Aim of the exercise - From the entries below, return only the lines starting at the one that contains "Tick the select-all header checkbox" and ending at the one that contains "The image size is (760, 674).", exactly as they stand.
□ □ □
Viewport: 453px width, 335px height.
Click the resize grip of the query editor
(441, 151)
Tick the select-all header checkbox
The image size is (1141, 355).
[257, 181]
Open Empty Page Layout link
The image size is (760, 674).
□ □ □
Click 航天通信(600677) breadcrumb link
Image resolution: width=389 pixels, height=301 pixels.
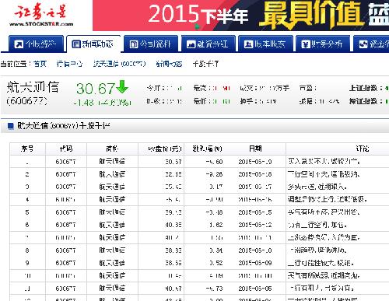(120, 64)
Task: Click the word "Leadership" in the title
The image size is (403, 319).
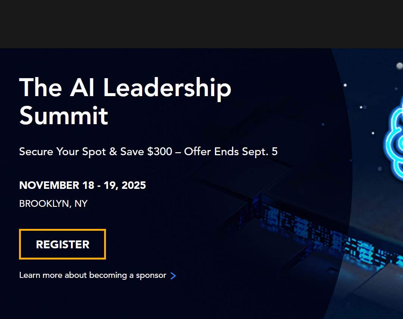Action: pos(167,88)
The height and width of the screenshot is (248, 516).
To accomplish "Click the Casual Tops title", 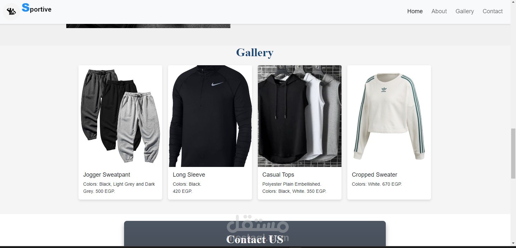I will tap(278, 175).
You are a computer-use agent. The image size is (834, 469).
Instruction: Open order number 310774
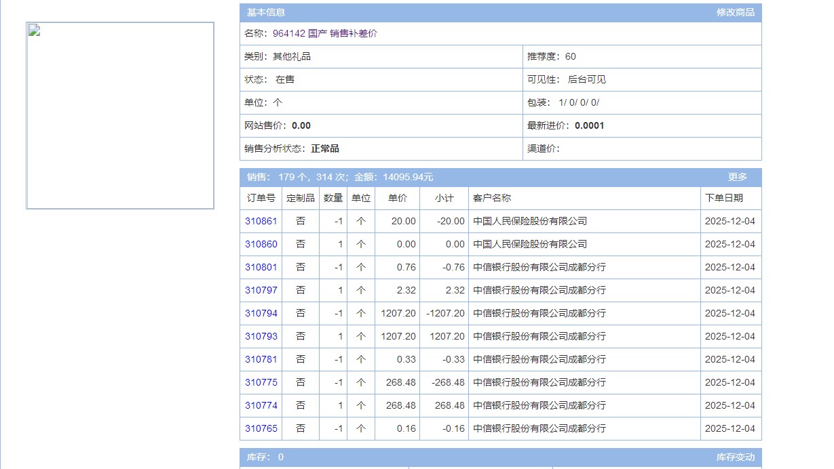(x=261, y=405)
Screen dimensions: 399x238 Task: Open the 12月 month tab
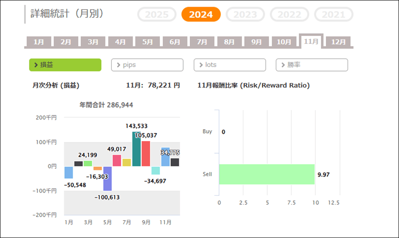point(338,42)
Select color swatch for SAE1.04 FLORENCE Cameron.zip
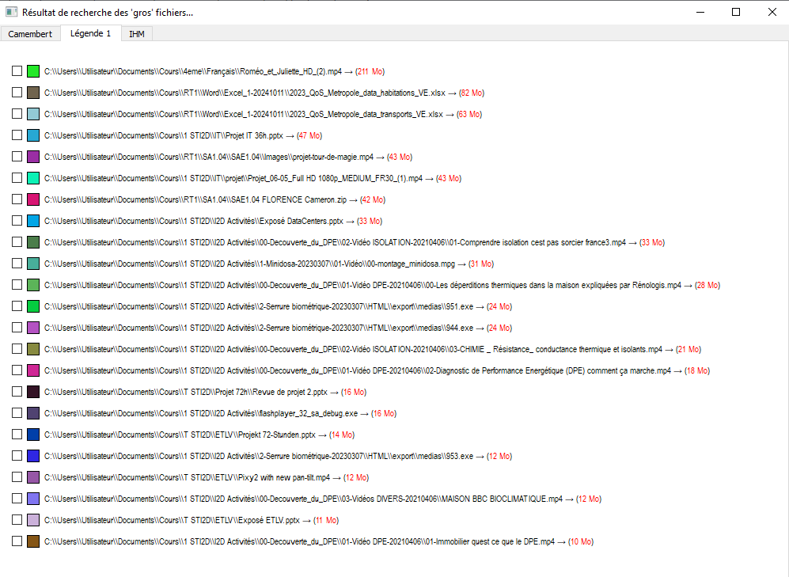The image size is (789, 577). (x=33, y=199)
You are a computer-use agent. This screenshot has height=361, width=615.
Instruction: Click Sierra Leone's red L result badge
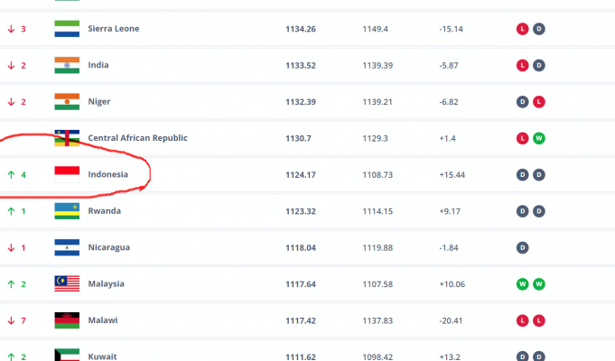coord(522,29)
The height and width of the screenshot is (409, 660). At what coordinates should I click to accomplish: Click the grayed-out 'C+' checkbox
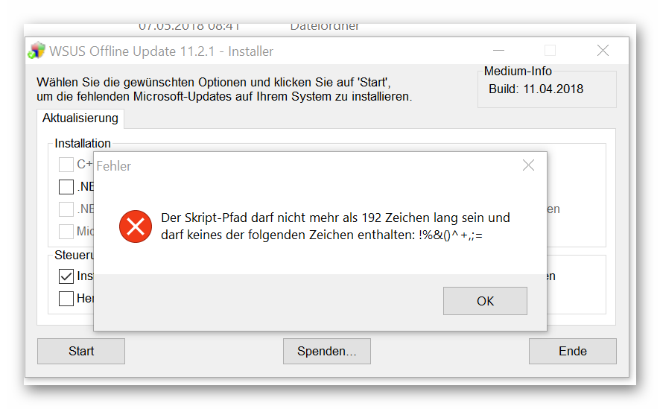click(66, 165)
□ □ □
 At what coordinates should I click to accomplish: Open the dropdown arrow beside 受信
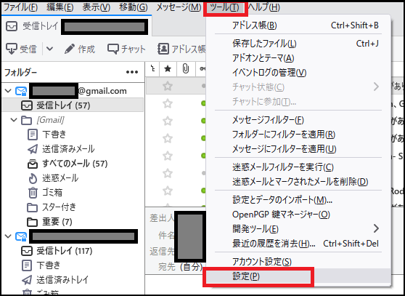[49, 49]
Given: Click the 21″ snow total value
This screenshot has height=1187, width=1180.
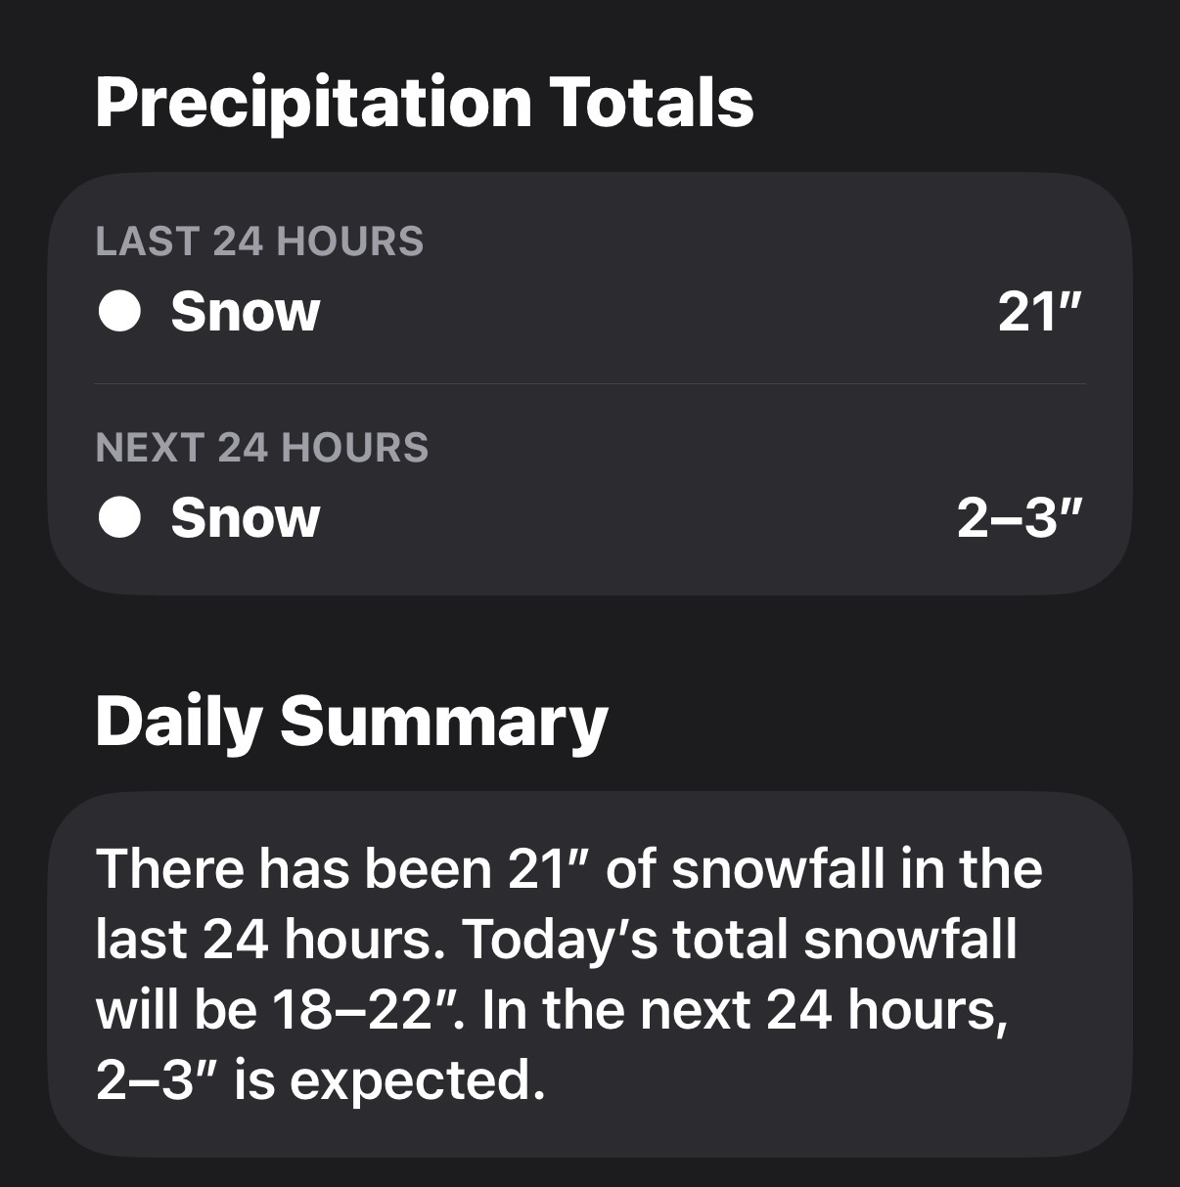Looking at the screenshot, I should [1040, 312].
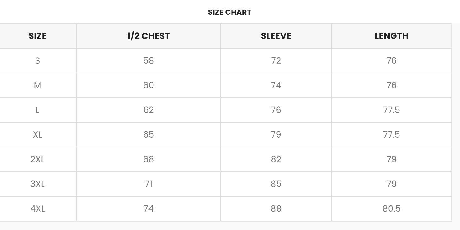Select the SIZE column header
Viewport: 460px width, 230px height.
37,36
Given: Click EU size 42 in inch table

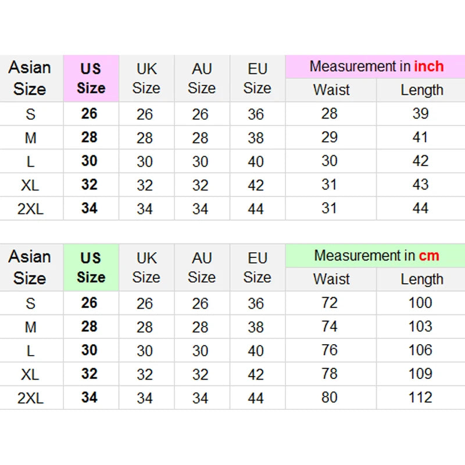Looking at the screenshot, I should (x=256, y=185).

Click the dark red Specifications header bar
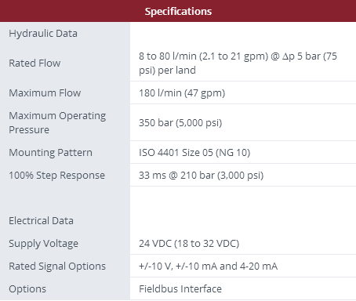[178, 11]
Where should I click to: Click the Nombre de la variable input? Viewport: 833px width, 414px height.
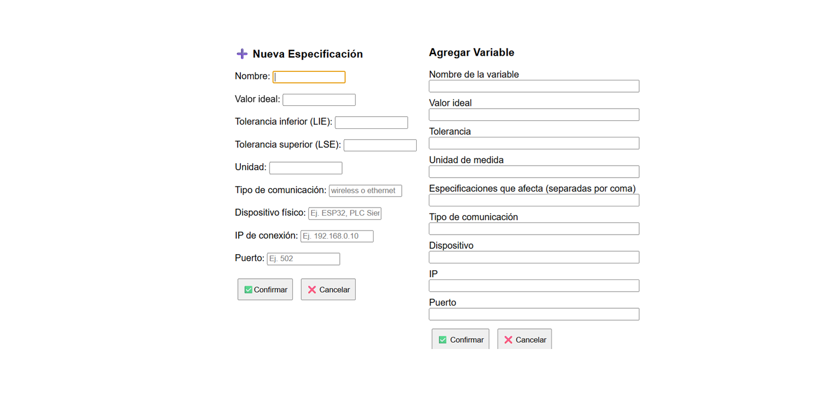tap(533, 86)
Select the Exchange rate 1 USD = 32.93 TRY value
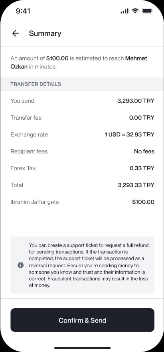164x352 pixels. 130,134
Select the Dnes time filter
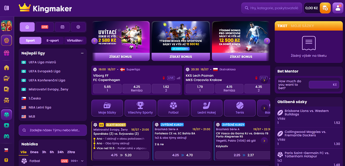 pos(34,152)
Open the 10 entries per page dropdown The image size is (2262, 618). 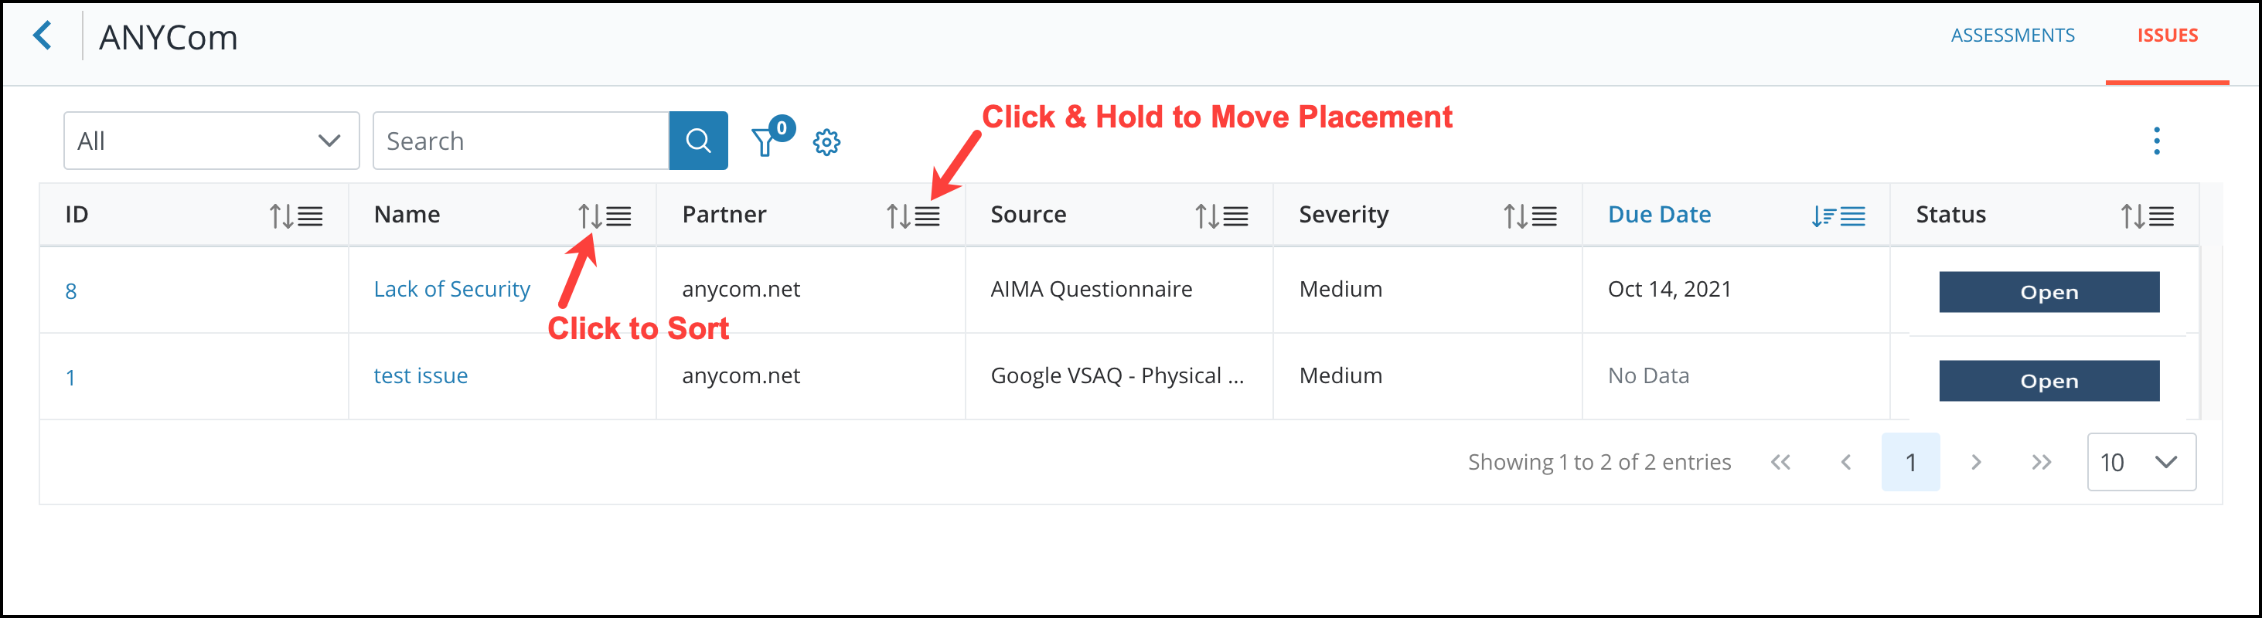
□ □ □
Result below -
Tick the select-all header checkbox
The image size is (1141, 355).
[257, 181]
Open Empty Page Layout link
The image size is (760, 674).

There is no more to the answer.